Task details: In the records below, find the line containing "Given: Open attachment" and the line containing "Task: Select the swiper02.html tab"; please repeat exactly the lines from one to the other, both included, and nothing more.

(Collected data)
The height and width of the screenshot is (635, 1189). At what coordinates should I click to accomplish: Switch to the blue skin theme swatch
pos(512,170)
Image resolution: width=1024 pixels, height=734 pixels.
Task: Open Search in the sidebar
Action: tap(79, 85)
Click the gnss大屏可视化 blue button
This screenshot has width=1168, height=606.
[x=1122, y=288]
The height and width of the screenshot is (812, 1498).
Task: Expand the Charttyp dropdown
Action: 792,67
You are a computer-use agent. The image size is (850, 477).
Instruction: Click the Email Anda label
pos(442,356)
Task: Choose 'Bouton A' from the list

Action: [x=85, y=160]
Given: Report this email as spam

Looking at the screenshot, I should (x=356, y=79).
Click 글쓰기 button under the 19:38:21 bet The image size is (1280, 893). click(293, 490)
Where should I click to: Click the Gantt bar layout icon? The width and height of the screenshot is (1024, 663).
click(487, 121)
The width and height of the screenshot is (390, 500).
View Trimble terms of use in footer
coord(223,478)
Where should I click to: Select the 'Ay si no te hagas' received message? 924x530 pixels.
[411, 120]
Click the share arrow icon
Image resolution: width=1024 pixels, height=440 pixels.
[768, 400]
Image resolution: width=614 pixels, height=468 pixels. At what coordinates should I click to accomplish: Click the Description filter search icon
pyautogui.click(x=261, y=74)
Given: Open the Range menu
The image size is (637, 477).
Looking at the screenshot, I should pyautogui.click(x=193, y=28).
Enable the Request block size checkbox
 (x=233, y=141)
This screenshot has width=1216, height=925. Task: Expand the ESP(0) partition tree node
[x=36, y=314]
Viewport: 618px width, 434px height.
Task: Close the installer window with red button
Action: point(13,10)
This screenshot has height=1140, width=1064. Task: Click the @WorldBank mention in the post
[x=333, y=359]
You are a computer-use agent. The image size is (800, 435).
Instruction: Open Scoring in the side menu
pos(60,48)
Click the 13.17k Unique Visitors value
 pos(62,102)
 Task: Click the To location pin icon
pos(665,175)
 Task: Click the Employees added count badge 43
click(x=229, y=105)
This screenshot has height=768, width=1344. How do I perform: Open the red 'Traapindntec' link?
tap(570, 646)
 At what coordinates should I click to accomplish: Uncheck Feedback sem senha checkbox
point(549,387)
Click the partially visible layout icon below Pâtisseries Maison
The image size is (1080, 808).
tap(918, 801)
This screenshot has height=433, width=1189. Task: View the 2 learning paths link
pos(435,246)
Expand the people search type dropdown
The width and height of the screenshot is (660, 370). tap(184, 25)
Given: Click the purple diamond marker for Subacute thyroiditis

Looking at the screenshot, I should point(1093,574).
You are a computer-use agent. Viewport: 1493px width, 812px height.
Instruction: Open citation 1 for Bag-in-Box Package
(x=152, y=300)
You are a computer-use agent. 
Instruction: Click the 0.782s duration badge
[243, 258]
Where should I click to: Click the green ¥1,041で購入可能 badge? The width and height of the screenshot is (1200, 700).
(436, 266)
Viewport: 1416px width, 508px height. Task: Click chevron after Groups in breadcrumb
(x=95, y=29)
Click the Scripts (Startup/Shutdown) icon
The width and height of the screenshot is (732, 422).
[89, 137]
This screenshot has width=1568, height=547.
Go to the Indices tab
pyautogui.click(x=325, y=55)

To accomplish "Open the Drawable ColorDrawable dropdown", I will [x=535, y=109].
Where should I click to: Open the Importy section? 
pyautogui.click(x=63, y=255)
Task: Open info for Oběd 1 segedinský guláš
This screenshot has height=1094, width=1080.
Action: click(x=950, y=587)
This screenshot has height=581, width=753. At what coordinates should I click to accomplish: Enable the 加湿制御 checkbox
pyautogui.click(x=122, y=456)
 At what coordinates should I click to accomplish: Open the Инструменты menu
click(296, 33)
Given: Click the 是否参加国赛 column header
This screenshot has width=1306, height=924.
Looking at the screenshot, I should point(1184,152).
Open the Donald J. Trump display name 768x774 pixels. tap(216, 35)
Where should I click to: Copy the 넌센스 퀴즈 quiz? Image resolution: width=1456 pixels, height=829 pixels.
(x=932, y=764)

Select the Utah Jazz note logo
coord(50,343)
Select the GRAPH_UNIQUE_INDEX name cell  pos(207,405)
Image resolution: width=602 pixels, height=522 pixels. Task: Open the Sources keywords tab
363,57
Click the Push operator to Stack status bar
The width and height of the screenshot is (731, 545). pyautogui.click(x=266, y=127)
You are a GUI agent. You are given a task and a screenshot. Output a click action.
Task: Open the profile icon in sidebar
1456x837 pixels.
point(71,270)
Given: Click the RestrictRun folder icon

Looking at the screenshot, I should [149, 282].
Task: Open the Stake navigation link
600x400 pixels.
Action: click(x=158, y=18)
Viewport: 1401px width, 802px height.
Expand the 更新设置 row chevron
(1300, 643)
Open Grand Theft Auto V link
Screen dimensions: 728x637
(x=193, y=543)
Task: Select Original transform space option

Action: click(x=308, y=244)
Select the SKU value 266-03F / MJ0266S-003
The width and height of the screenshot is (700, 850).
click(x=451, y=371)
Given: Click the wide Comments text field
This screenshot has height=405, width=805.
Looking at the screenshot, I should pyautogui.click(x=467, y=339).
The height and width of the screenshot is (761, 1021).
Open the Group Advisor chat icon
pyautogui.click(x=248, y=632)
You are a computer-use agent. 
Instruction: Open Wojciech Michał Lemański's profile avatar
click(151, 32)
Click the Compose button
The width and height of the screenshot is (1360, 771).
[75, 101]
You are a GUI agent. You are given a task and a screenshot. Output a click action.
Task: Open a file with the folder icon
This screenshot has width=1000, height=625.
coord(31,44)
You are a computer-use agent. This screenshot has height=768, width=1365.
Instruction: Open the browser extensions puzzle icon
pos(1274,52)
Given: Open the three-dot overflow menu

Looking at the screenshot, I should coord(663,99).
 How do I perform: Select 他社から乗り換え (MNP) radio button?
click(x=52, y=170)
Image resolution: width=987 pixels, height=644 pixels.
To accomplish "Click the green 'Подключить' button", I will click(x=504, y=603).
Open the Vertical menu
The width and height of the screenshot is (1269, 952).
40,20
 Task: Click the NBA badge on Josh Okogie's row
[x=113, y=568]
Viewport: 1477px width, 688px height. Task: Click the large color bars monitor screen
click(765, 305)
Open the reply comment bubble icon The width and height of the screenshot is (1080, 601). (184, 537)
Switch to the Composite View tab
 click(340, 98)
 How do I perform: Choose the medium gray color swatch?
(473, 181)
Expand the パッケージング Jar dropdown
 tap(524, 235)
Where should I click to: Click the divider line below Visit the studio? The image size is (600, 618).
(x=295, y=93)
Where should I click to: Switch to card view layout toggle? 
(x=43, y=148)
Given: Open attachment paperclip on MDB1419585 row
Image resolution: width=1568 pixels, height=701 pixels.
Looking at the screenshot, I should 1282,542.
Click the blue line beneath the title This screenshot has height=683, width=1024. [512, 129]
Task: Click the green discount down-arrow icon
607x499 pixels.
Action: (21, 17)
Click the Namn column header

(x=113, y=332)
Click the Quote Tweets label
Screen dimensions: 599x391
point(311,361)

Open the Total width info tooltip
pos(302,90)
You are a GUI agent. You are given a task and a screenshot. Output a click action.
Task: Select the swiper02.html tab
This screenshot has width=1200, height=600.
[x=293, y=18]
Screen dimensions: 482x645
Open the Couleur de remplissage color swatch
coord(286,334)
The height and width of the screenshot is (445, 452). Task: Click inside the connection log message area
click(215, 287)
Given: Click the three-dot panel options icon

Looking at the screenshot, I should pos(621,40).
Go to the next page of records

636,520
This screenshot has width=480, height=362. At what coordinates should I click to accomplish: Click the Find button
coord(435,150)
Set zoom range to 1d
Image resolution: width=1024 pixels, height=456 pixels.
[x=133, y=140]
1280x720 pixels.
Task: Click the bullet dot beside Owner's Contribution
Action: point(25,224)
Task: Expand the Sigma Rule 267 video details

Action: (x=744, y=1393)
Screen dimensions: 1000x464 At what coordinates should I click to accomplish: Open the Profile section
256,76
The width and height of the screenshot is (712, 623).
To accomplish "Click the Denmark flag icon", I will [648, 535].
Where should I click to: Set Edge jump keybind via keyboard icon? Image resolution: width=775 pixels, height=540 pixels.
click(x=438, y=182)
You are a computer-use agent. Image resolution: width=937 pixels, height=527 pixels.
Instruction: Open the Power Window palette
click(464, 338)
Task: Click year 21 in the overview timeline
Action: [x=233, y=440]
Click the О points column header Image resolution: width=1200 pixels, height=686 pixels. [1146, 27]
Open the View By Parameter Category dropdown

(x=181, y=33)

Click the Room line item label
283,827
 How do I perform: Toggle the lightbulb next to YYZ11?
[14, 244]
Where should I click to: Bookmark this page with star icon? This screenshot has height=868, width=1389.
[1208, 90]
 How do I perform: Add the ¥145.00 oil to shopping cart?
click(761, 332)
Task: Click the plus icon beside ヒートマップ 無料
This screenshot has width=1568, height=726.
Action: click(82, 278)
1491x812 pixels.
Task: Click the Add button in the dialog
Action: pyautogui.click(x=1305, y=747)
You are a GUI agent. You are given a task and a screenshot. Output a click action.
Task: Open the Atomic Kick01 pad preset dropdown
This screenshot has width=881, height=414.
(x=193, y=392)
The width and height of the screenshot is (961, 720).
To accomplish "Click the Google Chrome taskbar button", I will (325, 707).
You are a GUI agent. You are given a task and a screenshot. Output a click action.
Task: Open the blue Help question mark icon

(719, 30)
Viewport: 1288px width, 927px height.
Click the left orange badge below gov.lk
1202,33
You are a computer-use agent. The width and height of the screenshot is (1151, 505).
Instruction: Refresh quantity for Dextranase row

Response area:
Given: Open attachment paperclip on MDB1419585 row
Image resolution: width=1568 pixels, height=701 pixels.
Looking at the screenshot, I should 1282,542.
Click the blue line beneath the title This screenshot has height=683, width=1024. [512, 129]
Task: Click the green discount down-arrow icon
607x499 pixels.
Action: (21, 17)
Click the Namn column header

(x=113, y=332)
Click the Quote Tweets label
Screen dimensions: 599x391
point(311,361)

Open the Total width info tooltip
pos(302,90)
You are a GUI agent. You are given a task and a screenshot. Output a click action.
Task: Select the swiper02.html tab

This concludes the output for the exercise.